# DATA SHOWN:
---------------

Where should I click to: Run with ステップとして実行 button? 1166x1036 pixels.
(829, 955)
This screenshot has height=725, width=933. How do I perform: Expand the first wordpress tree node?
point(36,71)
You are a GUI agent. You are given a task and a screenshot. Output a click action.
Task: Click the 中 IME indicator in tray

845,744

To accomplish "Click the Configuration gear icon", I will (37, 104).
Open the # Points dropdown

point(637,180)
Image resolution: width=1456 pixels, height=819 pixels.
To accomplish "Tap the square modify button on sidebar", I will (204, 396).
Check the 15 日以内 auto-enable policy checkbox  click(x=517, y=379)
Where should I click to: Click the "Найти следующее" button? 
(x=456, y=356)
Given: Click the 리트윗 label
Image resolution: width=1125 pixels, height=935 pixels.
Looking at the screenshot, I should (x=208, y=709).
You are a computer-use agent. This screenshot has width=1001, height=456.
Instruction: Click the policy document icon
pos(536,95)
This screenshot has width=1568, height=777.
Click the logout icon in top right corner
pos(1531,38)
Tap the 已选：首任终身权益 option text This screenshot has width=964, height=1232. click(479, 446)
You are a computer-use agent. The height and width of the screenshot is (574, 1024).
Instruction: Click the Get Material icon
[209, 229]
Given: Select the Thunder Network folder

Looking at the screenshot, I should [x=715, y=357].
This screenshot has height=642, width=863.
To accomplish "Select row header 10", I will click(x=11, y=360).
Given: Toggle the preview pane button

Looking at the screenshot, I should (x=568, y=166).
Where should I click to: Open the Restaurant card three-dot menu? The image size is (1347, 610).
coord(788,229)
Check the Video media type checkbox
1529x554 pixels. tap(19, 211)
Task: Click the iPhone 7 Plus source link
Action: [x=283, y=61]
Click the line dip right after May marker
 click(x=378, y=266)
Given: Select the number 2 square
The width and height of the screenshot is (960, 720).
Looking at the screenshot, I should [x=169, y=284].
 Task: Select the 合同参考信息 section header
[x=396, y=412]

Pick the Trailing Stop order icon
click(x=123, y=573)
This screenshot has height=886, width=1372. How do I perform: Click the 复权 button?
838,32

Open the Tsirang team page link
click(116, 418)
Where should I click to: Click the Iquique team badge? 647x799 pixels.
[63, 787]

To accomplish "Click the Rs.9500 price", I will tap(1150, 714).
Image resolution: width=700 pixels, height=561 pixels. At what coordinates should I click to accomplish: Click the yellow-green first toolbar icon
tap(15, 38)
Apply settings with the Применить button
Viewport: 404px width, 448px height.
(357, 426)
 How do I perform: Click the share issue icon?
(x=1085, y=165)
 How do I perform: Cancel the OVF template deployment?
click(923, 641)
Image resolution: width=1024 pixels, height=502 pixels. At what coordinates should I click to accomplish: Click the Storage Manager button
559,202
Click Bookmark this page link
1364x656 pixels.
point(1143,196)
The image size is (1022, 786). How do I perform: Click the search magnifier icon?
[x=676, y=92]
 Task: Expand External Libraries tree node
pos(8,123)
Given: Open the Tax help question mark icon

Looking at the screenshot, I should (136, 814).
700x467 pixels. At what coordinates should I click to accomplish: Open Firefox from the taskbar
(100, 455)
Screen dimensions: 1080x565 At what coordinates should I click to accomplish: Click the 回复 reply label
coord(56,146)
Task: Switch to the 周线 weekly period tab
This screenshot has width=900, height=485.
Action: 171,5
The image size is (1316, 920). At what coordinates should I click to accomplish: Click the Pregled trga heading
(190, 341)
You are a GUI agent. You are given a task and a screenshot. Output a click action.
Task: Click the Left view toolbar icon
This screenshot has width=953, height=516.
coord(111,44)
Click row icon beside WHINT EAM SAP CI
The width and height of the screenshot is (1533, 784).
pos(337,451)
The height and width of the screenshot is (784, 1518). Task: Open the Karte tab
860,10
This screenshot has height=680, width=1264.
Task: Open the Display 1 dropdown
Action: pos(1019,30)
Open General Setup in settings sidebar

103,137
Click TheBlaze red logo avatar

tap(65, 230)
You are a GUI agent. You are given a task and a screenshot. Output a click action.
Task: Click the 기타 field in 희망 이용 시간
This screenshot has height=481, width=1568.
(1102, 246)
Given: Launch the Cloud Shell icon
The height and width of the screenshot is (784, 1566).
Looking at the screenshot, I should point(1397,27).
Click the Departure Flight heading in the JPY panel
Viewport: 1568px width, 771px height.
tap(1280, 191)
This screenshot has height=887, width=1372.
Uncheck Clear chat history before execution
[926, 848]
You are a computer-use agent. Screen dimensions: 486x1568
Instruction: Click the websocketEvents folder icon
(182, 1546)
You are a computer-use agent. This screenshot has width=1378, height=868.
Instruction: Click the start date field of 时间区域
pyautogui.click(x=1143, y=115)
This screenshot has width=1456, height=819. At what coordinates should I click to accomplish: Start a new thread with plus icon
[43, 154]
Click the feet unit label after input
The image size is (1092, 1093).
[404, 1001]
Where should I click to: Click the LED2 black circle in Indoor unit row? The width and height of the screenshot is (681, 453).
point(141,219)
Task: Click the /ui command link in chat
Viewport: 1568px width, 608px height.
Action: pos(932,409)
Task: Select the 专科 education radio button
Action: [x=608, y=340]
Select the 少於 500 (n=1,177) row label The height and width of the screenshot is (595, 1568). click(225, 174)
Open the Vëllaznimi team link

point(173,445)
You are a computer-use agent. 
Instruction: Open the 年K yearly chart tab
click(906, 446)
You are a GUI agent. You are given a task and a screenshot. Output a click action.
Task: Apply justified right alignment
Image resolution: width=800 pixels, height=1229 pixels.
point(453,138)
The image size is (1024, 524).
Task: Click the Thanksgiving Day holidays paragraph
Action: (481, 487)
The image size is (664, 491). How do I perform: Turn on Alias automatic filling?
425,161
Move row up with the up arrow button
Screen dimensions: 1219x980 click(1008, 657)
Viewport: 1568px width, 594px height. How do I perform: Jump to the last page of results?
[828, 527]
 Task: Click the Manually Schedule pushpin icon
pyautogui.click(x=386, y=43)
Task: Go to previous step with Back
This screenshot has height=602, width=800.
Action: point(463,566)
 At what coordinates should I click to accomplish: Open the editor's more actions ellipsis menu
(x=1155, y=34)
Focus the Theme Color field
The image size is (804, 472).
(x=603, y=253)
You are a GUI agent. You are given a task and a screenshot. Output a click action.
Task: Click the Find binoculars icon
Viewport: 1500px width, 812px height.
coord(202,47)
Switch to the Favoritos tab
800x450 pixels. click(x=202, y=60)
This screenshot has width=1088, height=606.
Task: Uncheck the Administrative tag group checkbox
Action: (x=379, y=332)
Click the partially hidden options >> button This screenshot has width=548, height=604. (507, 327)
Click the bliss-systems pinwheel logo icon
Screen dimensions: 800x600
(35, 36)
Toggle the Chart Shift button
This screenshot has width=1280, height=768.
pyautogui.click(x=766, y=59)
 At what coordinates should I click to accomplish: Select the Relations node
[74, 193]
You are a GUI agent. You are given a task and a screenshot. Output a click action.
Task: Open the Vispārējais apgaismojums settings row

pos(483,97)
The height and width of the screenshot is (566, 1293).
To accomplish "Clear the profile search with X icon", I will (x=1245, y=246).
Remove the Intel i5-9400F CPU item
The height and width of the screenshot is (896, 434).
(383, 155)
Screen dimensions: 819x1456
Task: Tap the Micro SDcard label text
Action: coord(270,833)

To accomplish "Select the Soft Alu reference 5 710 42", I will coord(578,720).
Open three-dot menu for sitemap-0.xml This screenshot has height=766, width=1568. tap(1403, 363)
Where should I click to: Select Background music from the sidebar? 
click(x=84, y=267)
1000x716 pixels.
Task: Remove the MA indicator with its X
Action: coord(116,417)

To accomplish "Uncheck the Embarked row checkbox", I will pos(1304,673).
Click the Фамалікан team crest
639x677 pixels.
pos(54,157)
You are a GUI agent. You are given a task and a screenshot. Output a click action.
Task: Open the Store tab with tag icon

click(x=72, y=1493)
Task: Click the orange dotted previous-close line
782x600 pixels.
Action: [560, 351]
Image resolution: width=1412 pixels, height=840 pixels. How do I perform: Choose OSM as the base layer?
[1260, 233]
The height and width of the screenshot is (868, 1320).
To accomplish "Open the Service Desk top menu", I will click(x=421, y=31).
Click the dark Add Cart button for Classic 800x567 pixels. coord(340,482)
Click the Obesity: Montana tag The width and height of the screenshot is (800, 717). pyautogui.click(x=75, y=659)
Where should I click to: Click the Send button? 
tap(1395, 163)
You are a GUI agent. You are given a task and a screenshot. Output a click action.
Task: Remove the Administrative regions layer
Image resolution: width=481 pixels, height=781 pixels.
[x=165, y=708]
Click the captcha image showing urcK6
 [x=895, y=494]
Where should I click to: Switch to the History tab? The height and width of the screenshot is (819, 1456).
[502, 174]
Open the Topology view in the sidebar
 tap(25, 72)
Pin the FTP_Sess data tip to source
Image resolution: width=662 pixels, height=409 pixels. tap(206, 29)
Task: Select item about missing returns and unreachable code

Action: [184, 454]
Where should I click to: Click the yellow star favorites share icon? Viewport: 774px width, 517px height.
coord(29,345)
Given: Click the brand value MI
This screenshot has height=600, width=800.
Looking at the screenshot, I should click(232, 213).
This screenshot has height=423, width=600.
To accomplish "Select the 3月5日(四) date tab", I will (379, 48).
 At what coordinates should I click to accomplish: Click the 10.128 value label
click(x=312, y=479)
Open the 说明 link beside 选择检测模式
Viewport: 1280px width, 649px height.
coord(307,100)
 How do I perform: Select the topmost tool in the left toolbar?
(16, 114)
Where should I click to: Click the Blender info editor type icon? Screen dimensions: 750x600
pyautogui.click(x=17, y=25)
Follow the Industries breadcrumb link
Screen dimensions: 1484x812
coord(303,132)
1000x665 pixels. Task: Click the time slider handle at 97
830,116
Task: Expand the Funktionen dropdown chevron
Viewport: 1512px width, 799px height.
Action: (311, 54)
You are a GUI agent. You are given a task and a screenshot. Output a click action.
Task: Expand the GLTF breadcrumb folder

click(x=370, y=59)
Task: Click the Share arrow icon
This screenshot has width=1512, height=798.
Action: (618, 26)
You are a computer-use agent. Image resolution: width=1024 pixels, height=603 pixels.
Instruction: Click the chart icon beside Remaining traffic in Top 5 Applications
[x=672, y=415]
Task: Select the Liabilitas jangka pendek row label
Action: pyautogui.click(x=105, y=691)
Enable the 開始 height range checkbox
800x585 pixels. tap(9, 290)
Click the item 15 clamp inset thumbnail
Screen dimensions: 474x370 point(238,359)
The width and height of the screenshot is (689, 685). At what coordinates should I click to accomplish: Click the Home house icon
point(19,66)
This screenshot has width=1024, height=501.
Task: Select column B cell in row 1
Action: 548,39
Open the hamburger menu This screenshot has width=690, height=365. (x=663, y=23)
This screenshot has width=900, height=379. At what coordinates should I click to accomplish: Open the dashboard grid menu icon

---------------

# STATED GOAL:
Reproduce the items above exactly, everything from the line that contains "Task: Expand the Funktionen dropdown chevron" down to the line that contains "Screen dimensions: 474x370 point(238,359)", with both of those lines included.

# OUTPUT OF THE TASK:
Task: Expand the Funktionen dropdown chevron
Viewport: 1512px width, 799px height.
Action: (311, 54)
You are a GUI agent. You are given a task and a screenshot. Output a click action.
Task: Expand the GLTF breadcrumb folder

click(x=370, y=59)
Task: Click the Share arrow icon
This screenshot has width=1512, height=798.
Action: (618, 26)
You are a computer-use agent. Image resolution: width=1024 pixels, height=603 pixels.
Instruction: Click the chart icon beside Remaining traffic in Top 5 Applications
[x=672, y=415]
Task: Select the Liabilitas jangka pendek row label
Action: pyautogui.click(x=105, y=691)
Enable the 開始 height range checkbox
800x585 pixels. tap(9, 290)
Click the item 15 clamp inset thumbnail
Screen dimensions: 474x370 point(238,359)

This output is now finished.